Yan initially engaged with music via his first passion: writing. An aspiring poet and student of literature, Yan treated his first months in Lanzhou’s underground music scene as an assignment: “I decided to write a report. I spent one month to meet them, to meet all these new kinds of human beings. All this underground life. The music was very poor. The scene… most of them just copied Cui Jian and Black Panther.” He quickly developed a rough classification scheme grading the quality of various Lanzhou bands. At the top was Decay (残响), a Tang Dynasty cover band who won respect for their serviceable renditions of the latter’s hyper-technical, pentatonic riffs.

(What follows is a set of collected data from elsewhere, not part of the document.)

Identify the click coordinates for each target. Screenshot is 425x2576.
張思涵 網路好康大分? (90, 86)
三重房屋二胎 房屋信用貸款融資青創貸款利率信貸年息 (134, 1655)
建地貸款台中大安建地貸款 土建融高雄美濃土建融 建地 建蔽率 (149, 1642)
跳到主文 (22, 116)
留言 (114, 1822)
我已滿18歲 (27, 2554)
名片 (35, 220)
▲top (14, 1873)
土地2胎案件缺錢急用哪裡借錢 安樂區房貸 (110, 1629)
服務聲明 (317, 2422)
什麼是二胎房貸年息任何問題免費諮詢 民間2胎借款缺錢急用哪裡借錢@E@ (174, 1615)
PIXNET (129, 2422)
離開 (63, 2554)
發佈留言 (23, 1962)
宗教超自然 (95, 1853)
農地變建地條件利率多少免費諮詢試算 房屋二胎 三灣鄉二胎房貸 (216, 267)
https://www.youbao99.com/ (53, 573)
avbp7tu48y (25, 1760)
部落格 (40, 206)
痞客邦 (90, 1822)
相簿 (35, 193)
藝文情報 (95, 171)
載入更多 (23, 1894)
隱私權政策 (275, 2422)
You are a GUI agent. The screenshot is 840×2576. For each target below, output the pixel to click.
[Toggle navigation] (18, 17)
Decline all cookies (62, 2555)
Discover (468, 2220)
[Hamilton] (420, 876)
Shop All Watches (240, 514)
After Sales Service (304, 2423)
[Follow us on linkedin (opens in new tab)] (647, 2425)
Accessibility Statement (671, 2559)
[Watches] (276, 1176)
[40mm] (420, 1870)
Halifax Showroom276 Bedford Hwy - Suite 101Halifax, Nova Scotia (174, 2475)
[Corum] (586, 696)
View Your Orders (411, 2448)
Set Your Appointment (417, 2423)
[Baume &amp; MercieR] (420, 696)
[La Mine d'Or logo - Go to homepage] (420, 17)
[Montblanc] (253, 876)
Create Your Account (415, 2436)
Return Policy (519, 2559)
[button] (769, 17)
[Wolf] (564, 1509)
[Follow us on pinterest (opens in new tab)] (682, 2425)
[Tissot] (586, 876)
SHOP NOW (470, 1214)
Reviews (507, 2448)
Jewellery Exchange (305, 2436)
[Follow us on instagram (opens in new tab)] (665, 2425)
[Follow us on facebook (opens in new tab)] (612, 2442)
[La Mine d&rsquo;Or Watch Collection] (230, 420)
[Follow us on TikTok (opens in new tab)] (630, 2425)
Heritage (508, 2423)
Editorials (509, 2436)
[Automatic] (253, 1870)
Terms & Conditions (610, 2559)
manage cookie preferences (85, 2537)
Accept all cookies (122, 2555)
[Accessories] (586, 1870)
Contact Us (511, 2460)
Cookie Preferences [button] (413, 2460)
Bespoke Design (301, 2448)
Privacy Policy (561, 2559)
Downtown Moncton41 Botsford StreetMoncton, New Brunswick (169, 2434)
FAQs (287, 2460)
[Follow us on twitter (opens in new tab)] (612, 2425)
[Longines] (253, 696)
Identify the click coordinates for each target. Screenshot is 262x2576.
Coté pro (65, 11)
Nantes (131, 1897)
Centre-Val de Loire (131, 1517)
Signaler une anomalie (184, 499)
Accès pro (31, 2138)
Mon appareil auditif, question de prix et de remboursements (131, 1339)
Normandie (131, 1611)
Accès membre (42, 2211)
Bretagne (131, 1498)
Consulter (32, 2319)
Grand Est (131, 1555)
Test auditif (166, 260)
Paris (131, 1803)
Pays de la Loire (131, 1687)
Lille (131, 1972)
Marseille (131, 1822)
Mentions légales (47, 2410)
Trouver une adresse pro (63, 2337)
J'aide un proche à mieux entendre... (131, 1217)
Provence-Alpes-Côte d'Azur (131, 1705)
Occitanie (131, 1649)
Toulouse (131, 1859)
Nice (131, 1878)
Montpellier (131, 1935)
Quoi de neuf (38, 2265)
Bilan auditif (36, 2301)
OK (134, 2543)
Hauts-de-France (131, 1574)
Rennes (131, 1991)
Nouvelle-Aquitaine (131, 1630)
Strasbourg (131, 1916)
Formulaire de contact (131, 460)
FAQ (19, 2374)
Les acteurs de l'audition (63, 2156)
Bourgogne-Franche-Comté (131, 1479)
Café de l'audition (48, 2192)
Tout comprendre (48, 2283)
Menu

Decay became Yan’s best friends, along with fellow show-goer and Lanzhou’s resident avant-garde music pioneer, Wang Fan.


Wang Fan’s first public performance, alongside his job as a dancehall singer, March 1993

Yan published his first “report” in the Lanzhou Radio/TV Newspaper — a local rag printing showtime schedules — in 1993. After that, he fielded offers for freelance jobs reviewing rock albums, but given his non-linear thinking and the growing importance of underground music in his daily life, these “reviews,” more often than not, took the form of romantic poems. By the mid-1990s, the standard bearer of Chinese music journalism was the Beijing publication Music Life (音乐生活), which focused on “new music.” (This catch-all term included jazz, electronic music, and other Western forms, but was mainly employed because the government forbade any publication explicitly focused on rock ‘n’ roll.) Yan avidly followed the work of Music Life staffer Hao Fang, the first Chinese journalist to write seriously about techno and noise music and the first to introduce Nirvana to the Chinese scene on a wide scale via his 1997 biography of Kurt Cobain. Inspired by the idea that he could write about anything, Yan submitted a 16-page article to Music Life with the hope it would be read by an ex-girlfriend, who had moved to Beijing, and his hometown friend Wang Fan, whom by 1996 had begun home recording with prepared guitars, household objects, and found television sounds, and whom also had relocated to the capital.